What we have said about style will certainly seem odd to most people today. Today beauty and meaning have parted ways; each is pursued by itself, like a long-lost twin finally re-united in the golden years of a rip old age, each alone. Once they were inseparable, two dimensions of the same surface. Each wanted the other for its own sake. Each enriched the other, added something to it that it lacked.

Now beauty pursues its own measure, meaning its own development, each along a separate course, no longer crossing the path of the other. Style as the love of what is at once beautiful and meaningful is increasingly rare, like a shooting star that goes out alone in the night. Beauty and meaning are looking for it, but they are not yet one in it. Only once upon a time was there a signatory of the beautiful and the meaningful, a seal of unity that made them identical. Only once upon a time was there a style in which beauty and meaning embraced each other as the touch and the caress of the beloved. Only once upon a time was there a creator who could use that seal and who still had something to say.

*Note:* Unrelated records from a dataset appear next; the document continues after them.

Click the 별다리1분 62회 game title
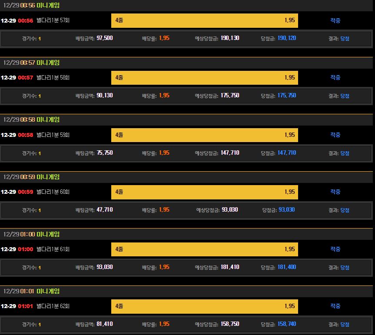The image size is (375, 335). [53, 306]
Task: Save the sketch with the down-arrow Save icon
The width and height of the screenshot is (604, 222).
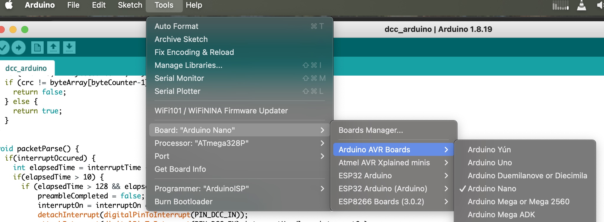Action: tap(69, 48)
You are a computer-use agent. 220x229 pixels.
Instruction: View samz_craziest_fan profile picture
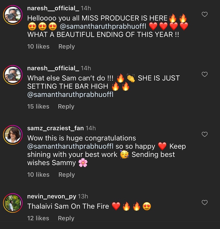(13, 135)
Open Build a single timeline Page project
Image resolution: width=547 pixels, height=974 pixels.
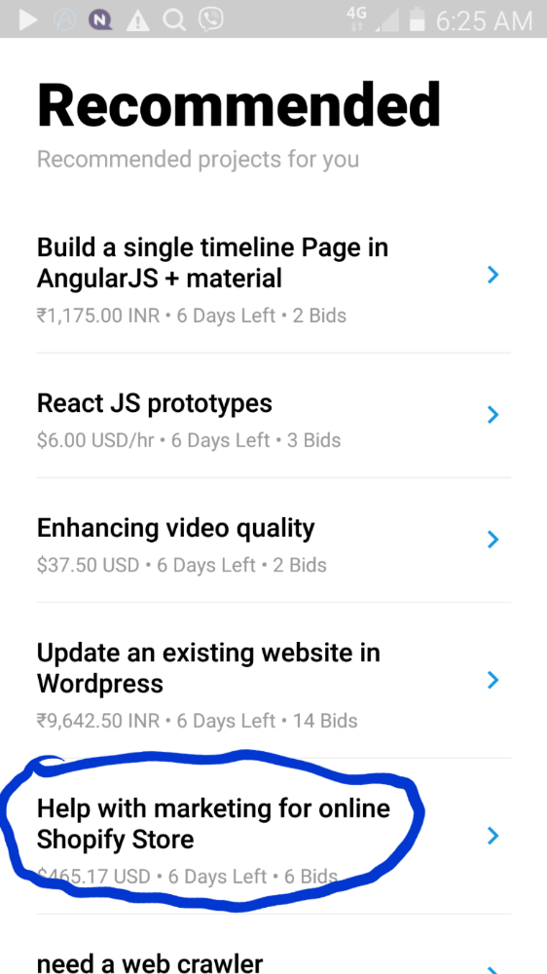tap(274, 281)

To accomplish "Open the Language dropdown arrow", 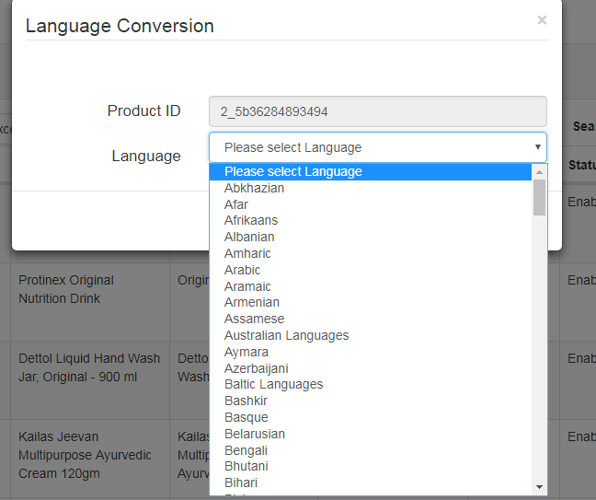I will [x=537, y=147].

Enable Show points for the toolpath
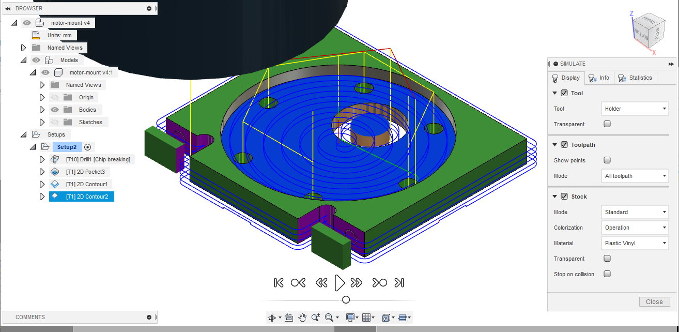(x=607, y=160)
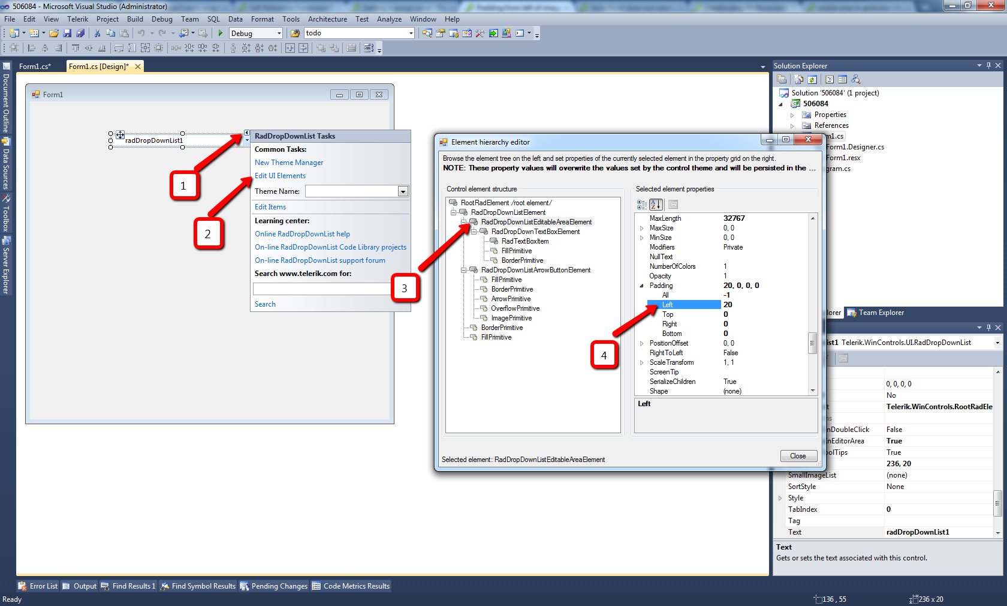Click the Open File folder icon
Image resolution: width=1007 pixels, height=606 pixels.
coord(54,33)
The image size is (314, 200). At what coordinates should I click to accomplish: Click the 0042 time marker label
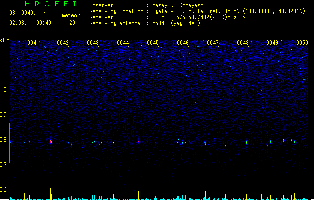pos(63,43)
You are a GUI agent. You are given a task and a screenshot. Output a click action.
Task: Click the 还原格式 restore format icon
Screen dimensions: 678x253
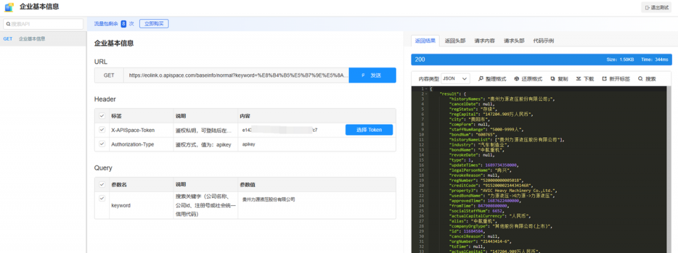[x=516, y=79]
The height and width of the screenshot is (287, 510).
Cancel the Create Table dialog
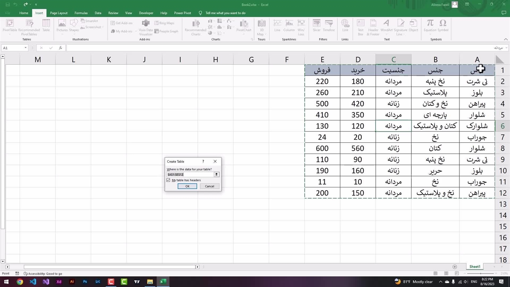[x=209, y=186]
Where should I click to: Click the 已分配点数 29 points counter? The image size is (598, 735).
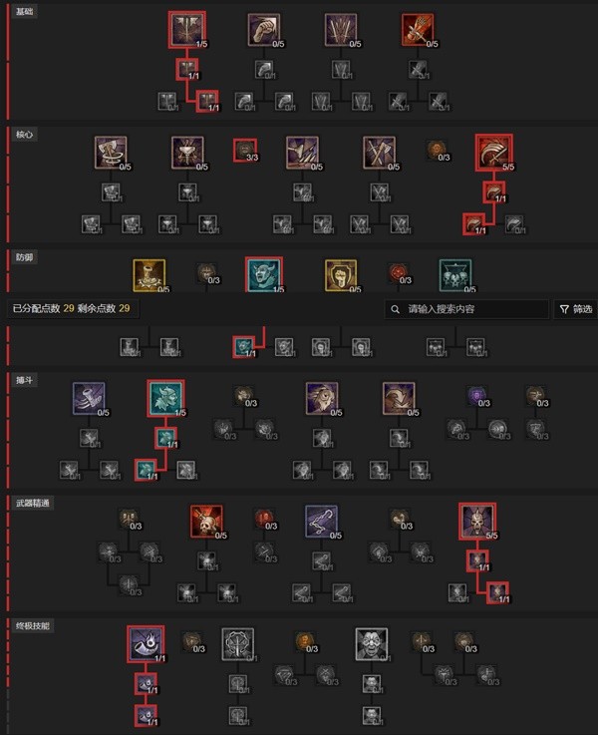[43, 308]
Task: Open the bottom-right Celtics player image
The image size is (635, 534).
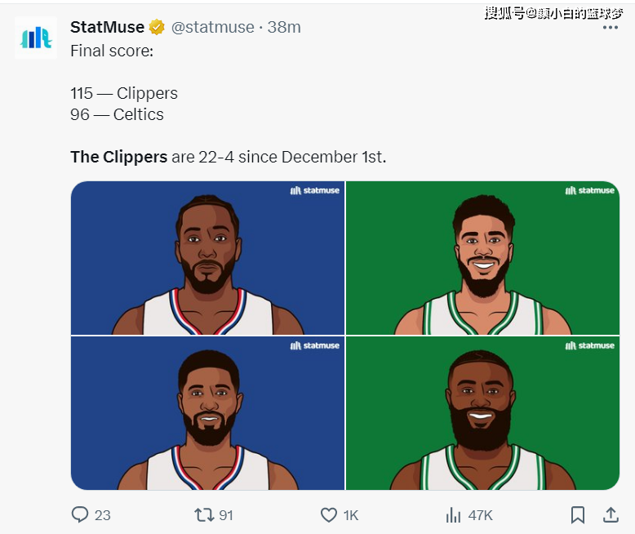Action: point(482,413)
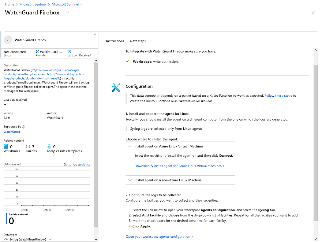This screenshot has height=242, width=322.
Task: Click the green checkmark next to Workspace permission
Action: 128,61
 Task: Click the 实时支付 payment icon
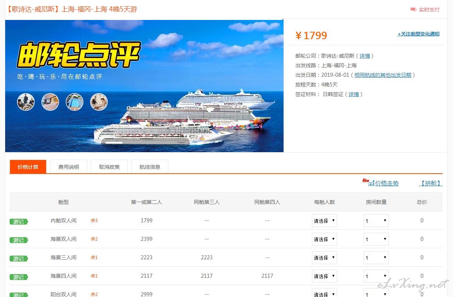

As we have seen, the great artists are now fewer, the beautiful is less beautiful and the meaningful is less meaningful. This does not mean that the world is in bad taste, only that its inhabitants are jaded with life. But for some reason, maybe due to their great age, they have lost their appetite for unity, for the enjoyment of combining opposites into a higher unity. What exists today, taken all around, is much more than any one of us could possibly take. Each of us can take much, but not everything. And this is the case even if we look for a sign in the beloved who can embody what we wish for. This is what Duchamp was able to show when he painted the Madame Bustle. What was still necessary when Van Gogh put it all together in the new book of life. But if life has already gone into its reverse, if the thenreverseis no longer reversible, thenthereisonbeautiful.